I’ve read an embarrassing number of articles and github readmes during this time, my personal favorite being ”start all of your commands with a comma”, which I now do religiously. Eventually, after reading enough articles and seeing people’s home-cooked tech blogs, I started thinking about how I would make my own blog.
Will people even read it?
What JavaScript framework should I use? (svelte)
How would I store/write my static content?
These questions made me realize that it would actually be really fun to build out a blog the way that I wanted it built, and write about what I wanted to write about, I can design the site how I wanted it to look, etc. The opportunities to overengineer a website that just serves static markdown seemed endless, so I jumped in.

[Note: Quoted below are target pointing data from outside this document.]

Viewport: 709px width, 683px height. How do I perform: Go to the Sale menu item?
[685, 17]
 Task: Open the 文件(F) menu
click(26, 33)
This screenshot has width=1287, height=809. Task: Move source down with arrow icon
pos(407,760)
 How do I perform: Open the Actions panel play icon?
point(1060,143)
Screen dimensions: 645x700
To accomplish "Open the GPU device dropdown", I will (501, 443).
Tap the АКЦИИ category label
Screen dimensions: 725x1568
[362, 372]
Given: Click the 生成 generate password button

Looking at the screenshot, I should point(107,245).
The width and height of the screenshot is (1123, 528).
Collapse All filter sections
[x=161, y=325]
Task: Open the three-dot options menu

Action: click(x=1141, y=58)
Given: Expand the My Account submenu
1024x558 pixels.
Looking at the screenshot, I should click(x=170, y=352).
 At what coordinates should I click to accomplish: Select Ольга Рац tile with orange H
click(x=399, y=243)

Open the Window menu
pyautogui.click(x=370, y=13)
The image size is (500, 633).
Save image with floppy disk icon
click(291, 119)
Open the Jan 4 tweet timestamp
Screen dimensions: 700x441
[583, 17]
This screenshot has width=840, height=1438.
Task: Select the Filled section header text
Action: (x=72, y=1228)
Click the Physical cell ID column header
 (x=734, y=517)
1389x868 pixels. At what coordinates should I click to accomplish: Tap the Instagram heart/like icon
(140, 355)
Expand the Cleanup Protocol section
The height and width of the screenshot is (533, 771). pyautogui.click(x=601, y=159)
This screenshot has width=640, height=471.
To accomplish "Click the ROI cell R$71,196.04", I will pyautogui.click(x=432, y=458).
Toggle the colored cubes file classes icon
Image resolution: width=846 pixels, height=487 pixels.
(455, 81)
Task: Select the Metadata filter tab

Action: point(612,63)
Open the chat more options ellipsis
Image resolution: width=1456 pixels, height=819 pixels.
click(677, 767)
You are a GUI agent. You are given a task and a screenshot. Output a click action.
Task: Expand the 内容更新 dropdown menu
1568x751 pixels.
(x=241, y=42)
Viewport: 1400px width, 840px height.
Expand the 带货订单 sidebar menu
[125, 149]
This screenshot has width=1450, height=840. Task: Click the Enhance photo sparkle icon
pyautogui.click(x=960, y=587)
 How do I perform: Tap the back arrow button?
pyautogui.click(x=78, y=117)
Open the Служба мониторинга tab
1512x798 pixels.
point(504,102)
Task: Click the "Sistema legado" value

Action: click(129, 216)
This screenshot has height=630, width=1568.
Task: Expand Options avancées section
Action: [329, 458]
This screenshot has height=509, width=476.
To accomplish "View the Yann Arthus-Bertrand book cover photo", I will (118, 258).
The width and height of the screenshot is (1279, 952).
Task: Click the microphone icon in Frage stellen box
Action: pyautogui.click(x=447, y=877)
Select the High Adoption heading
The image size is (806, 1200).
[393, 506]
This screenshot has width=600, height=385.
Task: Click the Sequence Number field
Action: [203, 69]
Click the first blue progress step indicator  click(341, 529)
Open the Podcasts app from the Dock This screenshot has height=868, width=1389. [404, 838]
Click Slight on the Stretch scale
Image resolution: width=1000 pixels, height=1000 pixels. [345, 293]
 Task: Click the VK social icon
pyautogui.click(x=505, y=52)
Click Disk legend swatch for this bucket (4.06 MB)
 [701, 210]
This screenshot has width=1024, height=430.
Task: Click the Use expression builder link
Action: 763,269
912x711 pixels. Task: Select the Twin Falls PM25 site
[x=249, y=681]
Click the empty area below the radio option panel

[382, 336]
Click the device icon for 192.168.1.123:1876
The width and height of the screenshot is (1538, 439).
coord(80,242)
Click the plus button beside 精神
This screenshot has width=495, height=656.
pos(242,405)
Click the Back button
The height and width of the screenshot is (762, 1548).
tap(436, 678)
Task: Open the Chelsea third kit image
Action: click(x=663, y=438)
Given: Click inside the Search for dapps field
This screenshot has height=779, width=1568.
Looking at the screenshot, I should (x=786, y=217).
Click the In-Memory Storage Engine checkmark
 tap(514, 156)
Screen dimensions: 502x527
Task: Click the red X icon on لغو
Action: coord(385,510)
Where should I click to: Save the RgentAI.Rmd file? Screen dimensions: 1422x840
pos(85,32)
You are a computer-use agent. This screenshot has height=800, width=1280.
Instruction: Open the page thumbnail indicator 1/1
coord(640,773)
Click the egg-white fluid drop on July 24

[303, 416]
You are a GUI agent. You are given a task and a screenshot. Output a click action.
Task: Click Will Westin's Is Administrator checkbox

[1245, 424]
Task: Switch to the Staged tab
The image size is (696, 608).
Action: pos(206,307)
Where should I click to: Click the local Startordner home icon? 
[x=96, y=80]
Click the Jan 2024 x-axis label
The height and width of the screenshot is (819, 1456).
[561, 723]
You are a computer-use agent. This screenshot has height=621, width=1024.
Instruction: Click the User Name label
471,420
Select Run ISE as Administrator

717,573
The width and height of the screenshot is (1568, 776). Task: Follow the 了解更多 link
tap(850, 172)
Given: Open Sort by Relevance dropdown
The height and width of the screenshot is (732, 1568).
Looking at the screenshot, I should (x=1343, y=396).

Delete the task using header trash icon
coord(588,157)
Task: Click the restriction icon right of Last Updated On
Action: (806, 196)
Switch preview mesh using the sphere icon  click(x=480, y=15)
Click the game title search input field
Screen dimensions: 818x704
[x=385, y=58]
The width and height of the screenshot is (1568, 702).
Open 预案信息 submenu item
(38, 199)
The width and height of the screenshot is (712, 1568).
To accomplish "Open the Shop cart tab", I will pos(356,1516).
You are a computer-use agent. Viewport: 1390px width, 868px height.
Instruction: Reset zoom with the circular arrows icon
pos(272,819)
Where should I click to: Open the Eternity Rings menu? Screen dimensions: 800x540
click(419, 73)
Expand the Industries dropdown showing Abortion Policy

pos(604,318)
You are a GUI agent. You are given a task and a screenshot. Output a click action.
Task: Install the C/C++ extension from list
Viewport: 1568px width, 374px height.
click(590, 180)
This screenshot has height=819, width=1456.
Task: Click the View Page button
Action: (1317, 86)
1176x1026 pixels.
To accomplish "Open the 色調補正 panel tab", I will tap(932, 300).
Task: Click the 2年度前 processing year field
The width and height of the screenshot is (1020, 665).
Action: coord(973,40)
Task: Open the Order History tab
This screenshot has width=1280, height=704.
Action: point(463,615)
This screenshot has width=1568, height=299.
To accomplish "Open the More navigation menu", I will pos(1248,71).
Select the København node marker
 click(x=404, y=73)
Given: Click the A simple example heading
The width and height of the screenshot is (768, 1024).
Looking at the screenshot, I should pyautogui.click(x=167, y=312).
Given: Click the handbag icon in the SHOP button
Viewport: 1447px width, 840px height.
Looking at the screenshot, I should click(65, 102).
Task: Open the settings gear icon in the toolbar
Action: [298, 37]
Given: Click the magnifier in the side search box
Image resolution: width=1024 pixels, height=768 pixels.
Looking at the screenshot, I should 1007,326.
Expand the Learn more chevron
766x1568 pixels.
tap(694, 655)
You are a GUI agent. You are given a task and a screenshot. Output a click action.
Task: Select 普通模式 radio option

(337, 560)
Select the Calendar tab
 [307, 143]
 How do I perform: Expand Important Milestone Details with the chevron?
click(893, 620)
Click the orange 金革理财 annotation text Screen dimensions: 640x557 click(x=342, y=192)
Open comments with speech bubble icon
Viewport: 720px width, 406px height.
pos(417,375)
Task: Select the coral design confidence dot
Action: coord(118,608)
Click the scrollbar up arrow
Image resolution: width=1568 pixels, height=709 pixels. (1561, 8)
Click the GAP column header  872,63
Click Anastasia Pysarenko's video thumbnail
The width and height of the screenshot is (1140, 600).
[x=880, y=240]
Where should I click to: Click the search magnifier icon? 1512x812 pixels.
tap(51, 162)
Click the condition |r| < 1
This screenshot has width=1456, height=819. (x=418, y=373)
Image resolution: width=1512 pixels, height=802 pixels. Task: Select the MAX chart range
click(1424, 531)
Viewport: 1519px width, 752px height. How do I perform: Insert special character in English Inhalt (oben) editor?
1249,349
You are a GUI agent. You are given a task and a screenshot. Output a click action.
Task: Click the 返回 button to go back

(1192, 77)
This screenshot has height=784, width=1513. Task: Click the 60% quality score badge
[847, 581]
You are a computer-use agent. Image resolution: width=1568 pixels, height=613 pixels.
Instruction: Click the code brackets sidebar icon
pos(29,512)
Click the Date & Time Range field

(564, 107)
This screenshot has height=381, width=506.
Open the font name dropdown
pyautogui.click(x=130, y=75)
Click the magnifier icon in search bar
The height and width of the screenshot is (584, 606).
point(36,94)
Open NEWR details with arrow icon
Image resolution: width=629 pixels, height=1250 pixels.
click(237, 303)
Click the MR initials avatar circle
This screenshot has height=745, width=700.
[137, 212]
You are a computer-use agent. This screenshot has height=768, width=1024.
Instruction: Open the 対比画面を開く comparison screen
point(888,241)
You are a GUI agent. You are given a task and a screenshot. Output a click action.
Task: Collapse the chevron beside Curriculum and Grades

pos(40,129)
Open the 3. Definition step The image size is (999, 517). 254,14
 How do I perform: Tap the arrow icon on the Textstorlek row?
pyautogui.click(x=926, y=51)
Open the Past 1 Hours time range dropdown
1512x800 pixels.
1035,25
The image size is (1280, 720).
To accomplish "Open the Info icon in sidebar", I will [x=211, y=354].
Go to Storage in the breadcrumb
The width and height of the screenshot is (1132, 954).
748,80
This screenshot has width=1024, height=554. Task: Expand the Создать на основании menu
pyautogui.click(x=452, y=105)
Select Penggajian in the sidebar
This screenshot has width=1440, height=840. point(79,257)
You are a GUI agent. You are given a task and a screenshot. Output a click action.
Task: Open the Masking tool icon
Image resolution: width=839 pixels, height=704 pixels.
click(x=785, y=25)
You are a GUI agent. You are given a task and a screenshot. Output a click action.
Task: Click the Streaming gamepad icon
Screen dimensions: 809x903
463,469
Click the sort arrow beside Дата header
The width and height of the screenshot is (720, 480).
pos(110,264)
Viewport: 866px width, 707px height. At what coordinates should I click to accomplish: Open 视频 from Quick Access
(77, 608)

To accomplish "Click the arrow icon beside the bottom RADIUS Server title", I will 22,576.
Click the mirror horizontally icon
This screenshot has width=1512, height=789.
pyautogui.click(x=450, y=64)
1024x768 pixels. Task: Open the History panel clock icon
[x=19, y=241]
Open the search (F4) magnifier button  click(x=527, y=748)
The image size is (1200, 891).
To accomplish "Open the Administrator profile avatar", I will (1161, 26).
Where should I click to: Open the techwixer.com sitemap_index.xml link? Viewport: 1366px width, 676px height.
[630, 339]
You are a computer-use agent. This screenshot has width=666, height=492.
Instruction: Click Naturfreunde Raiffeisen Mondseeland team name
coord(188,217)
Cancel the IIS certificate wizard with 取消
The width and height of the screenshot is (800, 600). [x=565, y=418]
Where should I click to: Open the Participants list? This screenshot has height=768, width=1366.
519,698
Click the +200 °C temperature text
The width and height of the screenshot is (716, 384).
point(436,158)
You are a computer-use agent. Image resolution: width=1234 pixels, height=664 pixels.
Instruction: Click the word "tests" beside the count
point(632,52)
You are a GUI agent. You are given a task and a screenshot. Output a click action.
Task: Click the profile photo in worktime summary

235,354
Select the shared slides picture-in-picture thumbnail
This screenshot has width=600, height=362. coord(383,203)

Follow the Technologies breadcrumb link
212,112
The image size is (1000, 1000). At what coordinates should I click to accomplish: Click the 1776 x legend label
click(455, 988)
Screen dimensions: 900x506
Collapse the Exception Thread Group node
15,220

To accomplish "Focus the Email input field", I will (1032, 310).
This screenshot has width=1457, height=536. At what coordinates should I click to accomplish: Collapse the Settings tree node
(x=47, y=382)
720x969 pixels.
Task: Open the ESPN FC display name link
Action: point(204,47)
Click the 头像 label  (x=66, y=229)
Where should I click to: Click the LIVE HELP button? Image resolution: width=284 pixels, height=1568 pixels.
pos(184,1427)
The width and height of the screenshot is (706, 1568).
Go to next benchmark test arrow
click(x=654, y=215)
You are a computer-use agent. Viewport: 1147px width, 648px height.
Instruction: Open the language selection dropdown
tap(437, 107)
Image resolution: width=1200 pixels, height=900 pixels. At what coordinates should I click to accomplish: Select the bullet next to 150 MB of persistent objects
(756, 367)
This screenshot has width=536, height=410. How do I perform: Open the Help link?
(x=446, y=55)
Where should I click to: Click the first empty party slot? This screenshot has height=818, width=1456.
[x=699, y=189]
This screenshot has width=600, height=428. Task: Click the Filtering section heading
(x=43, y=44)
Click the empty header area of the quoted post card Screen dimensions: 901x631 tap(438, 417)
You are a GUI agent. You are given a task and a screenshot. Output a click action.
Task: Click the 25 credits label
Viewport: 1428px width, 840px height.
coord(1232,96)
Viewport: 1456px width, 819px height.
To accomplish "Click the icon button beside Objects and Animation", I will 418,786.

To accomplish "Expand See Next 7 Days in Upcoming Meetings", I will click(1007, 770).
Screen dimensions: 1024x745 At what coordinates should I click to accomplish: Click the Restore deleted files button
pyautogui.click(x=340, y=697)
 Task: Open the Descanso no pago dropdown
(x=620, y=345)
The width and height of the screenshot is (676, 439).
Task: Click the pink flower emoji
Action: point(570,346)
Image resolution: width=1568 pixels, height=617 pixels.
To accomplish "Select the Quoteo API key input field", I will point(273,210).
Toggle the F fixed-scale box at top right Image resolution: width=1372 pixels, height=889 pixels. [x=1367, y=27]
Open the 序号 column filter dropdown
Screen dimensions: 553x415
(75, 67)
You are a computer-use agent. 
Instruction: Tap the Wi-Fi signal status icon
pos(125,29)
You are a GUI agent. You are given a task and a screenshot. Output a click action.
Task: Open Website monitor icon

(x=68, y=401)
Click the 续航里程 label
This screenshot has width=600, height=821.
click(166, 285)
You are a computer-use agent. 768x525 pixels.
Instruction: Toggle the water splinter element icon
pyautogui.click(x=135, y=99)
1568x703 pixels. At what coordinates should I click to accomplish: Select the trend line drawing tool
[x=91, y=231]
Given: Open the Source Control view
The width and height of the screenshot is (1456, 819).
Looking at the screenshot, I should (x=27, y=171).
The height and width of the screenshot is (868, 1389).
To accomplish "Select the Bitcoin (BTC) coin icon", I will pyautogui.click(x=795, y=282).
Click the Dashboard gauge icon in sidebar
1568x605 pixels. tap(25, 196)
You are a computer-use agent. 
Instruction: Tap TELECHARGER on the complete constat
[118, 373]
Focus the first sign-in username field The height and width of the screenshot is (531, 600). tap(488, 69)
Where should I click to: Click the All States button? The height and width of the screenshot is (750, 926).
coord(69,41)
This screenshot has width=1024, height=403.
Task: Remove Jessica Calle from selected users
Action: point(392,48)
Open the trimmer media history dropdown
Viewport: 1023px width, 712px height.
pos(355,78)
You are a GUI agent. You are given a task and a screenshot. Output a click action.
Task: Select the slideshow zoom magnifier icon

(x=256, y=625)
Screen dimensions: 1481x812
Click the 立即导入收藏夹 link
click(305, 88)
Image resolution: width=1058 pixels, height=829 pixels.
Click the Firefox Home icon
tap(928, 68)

If you’re just wondering about the libraries that I used, here you go:
Additional shoutout to some internal OpenAI training site that I got access to when I worked for Scale, which I scraped a bunch of the code for the cursor spotlight effect from haha
Other than the posts being tech related, I’m not sure what I’ll post exactly. Some examples of things that I’d probably have posted about if I had the blog set up at the time are learning Vim, teaching myself touch-typing, and how I got my foot in the door of freelancing.
Basically I’d be writing about what I know, and what I know is beginner/intermediate level programming and career stuff. My long-term goal, however, is to build my blogging skills alongside my coding skill so that by the time I get to the really interesting computer science stuff that I want to do, I’ll be able to blog about it and share my thoughts easily!